**Request A**
Retype the part of the Christmas essay starting with "I am pretty" and going on through "and walk home.".
**Request B**
In the Christmas essay, where was the old man playing "Winter Wonderland" on an electric organ?
**Request C**
Besides the snowy night in Minnesota, what things does the Christmas essay say the combination of orange, evergreen and the holy hymn brings back? List them all.

**Quoted text**
-*-*-

All I need for Christmas

A big orange and some fresh pine boughs and "Silent Night." A few details bring back a snowy night in Minnesota years ago.

Published December 19, 2007 11:26AM (EST)

It was Christmas in the New York subways last week, musicians heading off to play Christmas gigs, and in the Times Square station a wild-haired old man out of a George Price cartoon pounded out "Winter Wonderland" on an electric organ, a rhythm attachment going whompeta-whompeta-whompeta, and two crazed battery-powered Santas dancing the boogaloo, nearby a young trumpeter giving "O Holy Night" a good working over, and then the doors closed and we racketed uptown as an old codger came into the car and launched into "Chestnuts roasting on an open fire" as he limped up the aisle, jingling his Styrofoam cup.

I am pretty much hardened to Christmas music, except at the end of the Christmas Eve service when the lights dim and the glories stream from heaven afar and the heavenly hosts sing Alleluia and then, from long habit, tears well up in my eyes and I weep for the dead who enjoyed Christmas so much and for humanity in general, and then we go sashaying out into the cold starry night and walk home.

A big orange and some fresh pine boughs and "Silent Night" are all I need, and cookies, of course. They are the strings that when I pull on them I pull up the complete glittering storybook Christmases of my childhood. Even in Manhattan, the combination of orange and evergreen and the holy hymn brings back a snowy night in Minnesota and the colored lights, the mound of gifts, the deluxe mixed nuts in the cut-glass bowl, the candles, the faint air of Lysol from the toilets, and the cologne of my uncles as they sit munching their peanut brittle.

I stood in line at a pine-bough-decked-out Starbucks behind a tall, beautiful, dark-haired woman who ordered a venti mocha latte, 180 degrees, seven pumps, 2 percent, no foam, and though the headphones around her neck were playing the Beatles who were back in the USSR spreading their broken wings and learning to fly, and finding Gideon's Bible to help with good Rocky's revival, the smell of chocolate and pine brought back the lights, the snow, the whole blessed day. The advantage of age: a few details stand for the whole, just as in poetry.

-*-*-

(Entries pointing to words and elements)
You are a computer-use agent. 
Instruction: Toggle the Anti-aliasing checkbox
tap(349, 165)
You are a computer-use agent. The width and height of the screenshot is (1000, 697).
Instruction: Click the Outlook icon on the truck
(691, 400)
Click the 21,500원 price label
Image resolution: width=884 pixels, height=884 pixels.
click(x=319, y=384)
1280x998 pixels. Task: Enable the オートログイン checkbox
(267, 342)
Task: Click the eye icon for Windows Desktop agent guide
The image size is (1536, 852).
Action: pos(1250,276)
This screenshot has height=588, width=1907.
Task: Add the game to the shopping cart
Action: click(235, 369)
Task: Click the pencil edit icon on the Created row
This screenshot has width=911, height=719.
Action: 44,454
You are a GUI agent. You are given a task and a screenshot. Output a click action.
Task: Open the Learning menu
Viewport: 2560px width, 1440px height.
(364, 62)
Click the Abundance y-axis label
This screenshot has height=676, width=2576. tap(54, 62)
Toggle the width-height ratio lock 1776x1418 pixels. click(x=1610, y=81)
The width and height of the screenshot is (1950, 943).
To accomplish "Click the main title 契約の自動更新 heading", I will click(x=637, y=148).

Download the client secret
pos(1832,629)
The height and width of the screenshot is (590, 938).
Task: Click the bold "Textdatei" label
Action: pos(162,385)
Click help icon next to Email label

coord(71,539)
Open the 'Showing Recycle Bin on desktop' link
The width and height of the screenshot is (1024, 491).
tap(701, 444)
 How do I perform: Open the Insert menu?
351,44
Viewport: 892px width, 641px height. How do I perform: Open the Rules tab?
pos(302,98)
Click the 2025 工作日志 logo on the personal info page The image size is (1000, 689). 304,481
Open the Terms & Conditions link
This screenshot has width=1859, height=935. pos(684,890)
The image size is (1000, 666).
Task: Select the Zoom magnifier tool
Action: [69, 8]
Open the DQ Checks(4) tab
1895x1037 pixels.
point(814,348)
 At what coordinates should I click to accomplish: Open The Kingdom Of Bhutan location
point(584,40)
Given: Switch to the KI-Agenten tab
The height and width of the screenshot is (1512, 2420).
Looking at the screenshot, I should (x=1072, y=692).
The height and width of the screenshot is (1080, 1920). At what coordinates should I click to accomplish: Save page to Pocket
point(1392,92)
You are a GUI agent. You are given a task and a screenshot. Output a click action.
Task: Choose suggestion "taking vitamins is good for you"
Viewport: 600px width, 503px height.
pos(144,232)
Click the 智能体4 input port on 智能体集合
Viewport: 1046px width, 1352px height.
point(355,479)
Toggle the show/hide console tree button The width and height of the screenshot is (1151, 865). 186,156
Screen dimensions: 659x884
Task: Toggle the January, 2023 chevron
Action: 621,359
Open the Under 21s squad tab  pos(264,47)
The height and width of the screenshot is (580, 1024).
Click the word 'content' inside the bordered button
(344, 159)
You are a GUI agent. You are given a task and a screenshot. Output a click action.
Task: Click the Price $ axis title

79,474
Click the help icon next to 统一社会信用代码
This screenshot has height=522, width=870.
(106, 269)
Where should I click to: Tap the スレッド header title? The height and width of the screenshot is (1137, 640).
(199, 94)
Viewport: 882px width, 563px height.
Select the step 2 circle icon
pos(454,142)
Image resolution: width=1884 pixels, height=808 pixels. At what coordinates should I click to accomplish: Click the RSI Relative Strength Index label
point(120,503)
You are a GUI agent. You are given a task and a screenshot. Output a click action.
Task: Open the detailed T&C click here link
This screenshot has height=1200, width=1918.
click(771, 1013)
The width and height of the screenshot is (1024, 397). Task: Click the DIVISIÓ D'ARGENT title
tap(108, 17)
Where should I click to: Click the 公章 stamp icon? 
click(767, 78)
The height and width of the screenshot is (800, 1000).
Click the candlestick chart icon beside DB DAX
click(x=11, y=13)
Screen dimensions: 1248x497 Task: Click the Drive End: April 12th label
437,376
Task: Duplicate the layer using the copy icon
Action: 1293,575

-*-*-

**Final result A**
I am pretty much hardened to Christmas music, except at the end of the Christmas Eve service when the lights dim and the glories stream from heaven afar and the heavenly hosts sing Alleluia and then, from long habit, tears well up in my eyes and I weep for the dead who enjoyed Christmas so much and for humanity in general, and then we go sashaying out into the cold starry night and walk home.

**Final result B**
In the Times Square subway station.

**Final result C**
- the colored lights
- the mound of gifts
- the deluxe mixed nuts in the cut-glass bowl
- the candles
- the faint air of Lysol from the toilets
- the cologne of the uncles as they sit munching their peanut brittle